10 years of independence

As of this month, I  have worked longer as my own boss than as an employee of my (only) employer McKinsey, and it feels great. All around me, I see more and more people taking the plunge and starting a freelance business, including in the world of presentation design. Some thoughts at the 10 year point.
  1. The decision to go freelance is not a permanent or an irreversible one. If you pick the wrong employer, you have something to explain on your CV (why did you leave after 3 months), if you are dipping your toes into the world of freelance, you start with just one project, and if things go well, you do another one.
  2. There is no need to define 100% what you do, in which category you fit in. Job descriptions are very tight and precise, a freelance role is not. You do the project you like, and the projects people want to pay you for. The challenge is to find the overlap between the 2. I started as an independent strategy consultant, and ended up designing presentations. Early on, I was obsessed with what to call myself (for example, what do you put in your LinkedIn profile). Not anymore. Self-selection (picking of clients, projects) will lead you to your preferred work, and it is highly likely that there is no role description for it.
  3. As a freelancer, you will not get instant status that comes with a regular job, company car, and big office. “I design PowerPoint slides” is not instantly greeted at a dinner party with respect. It takes 5 minutes of explanation for people to get the full picture, and then they usually approve. But most importantly, I have stopped caring about that.
  4. Niche design businesses do not scale very well. Super-bespoke presentations are tricky to design and adding a bunch of designers to a team will not recreate the magic with a factor 10. Most bigger presentation design operations fill capacity by slide make-over work that can be scaled up relatively easily.
  5. Niche is the way to differentiatie yourself. Presentation design is broad. Business presentations are still broad. Within that, I have carved out an even smaller niche of the type of projects that work for me and for which there are very few people in the world that can do it.
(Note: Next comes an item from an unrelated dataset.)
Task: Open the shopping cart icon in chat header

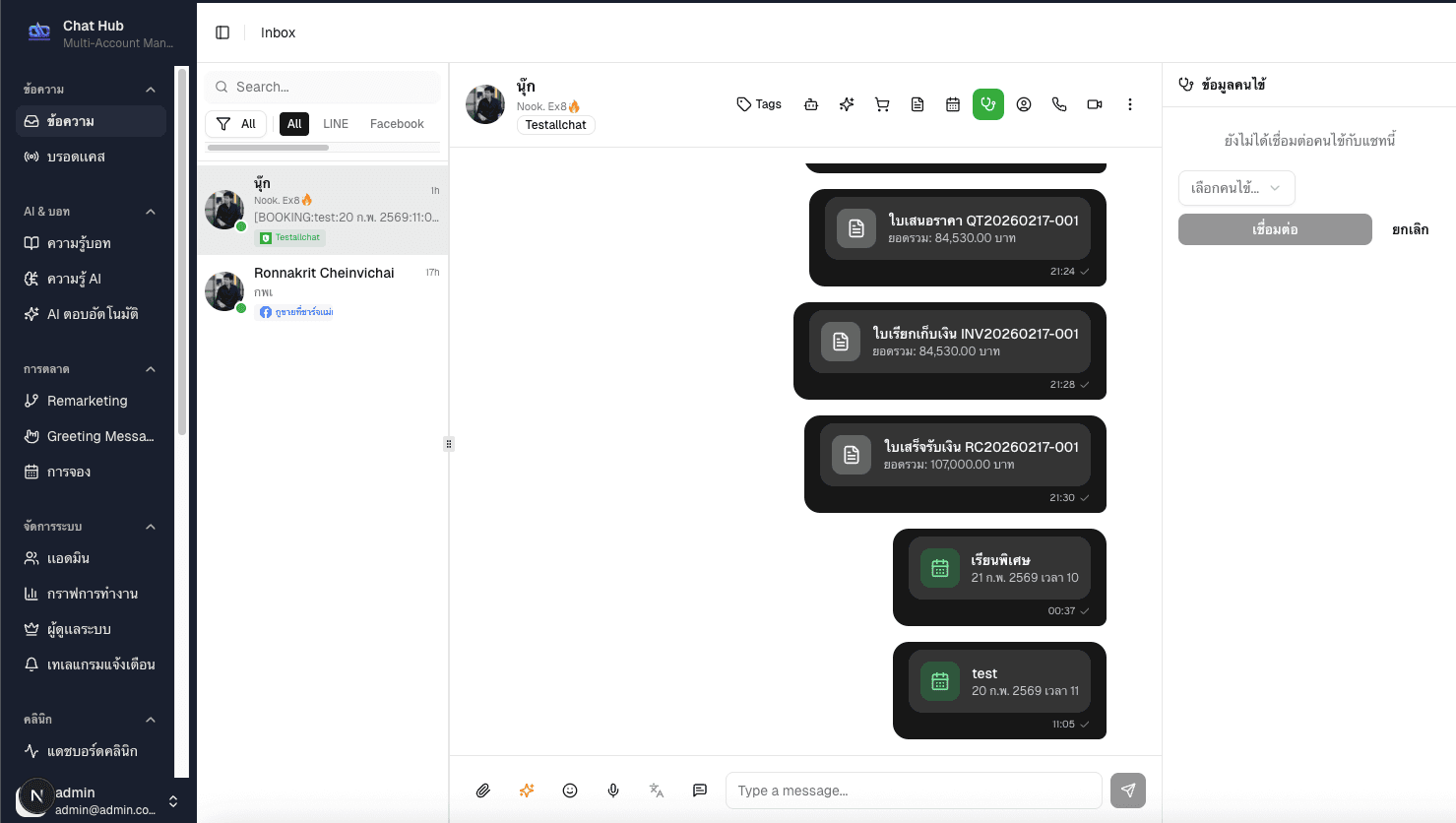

Super specialisation is a great strategy to build a global personal brand.
  6. Once you have worked for a couple of months, a year, you will notice that the combination of new and existing clients will give you a business flow that is actually reasonably recession proof, and a lot more stable than your friends who are subject to continued corporate downsizings and restructuring.
  7. Get a good sense of your pricing potential both from what the value of your services is (usually a lot higher than you think) and what the true costs of running a freelance business is (including office space, hardware, software, holidays, health insurance, pension, lunch breaks, etc.)
  8. You will spend a lot of time working on your own. Personally, I love that quiet and productive time, but there are many people for whom this would be social torture. You know yourself best.
Good luck to everyone pondering this route!
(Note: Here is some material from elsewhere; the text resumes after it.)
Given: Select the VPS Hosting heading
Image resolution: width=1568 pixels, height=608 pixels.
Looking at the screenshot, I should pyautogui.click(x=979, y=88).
Screenshot = picture export

Exporting things as a picture can be cumbersome. File types, resolutions (PowerPoint for Mac is horrible), finding where the file was saved, etc. More and more, I use simple screenshots to the desktop as my picture exporting tool. With the added benefit that I can make find compositions in PowerPoint which I often find easier than booting up Photoshop.

Seinfeld: "The Pitch"

Reading this column about Story tellers have more fun led me to an old Seinfeld episode where he is pitching a new TV show to NBV about, well, nothing.

Office for iOS - yawn

The column by David Pogue in the NYT says it all: the long-expected launch of Microsoft Office for iOS is a non-event.

As I am slowly progressing with the design of my own PowerPoint alternative, I start to realize that phones and tablets require a fundamental rethink of what a user actually wants to do in a presentation design/delivery context. I have not cracked it yet myself either but am trying hard to solve the problem by trying to disconnect my thinking completely from how desktop presentation design applications have been set up over the past 30 years.